Task prompt »
Every line in the listing below that holds the word "computer" should be returned.

━━━━━━

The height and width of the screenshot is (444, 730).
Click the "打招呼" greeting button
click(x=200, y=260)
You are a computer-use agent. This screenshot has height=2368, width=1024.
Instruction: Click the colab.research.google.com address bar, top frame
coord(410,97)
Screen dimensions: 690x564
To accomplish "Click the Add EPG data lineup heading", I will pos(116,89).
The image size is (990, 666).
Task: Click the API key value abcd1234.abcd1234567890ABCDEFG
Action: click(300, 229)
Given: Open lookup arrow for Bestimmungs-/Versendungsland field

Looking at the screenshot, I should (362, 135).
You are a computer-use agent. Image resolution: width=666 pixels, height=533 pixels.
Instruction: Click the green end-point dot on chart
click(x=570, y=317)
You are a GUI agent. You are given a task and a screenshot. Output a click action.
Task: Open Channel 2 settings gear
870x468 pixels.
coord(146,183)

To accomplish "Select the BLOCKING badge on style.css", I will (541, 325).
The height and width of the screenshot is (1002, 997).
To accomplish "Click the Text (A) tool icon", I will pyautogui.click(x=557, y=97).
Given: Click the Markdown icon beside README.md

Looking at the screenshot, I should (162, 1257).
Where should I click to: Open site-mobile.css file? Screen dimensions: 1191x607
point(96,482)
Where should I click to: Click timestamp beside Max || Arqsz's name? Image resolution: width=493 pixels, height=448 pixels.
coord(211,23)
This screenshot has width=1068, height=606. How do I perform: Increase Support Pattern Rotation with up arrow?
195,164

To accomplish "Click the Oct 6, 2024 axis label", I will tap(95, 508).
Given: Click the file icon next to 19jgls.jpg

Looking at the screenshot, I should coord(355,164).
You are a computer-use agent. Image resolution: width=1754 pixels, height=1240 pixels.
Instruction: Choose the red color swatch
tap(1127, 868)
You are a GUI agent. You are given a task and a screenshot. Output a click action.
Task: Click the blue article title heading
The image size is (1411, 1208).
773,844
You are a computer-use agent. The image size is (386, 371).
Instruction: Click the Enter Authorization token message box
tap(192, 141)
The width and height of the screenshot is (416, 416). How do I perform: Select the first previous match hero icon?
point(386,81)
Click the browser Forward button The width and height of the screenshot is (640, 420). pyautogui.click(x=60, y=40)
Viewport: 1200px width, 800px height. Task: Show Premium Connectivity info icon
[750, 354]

━━━━━━

Completed exercise »
You are a computer-use agent. This screenshot has height=2368, width=1024.
You are a computer-use agent. Image resolution: width=666 pixels, height=533 pixels.
You are a computer-use agent. Image resolution: width=1754 pixels, height=1240 pixels.
You are a computer-use agent. The image size is (386, 371).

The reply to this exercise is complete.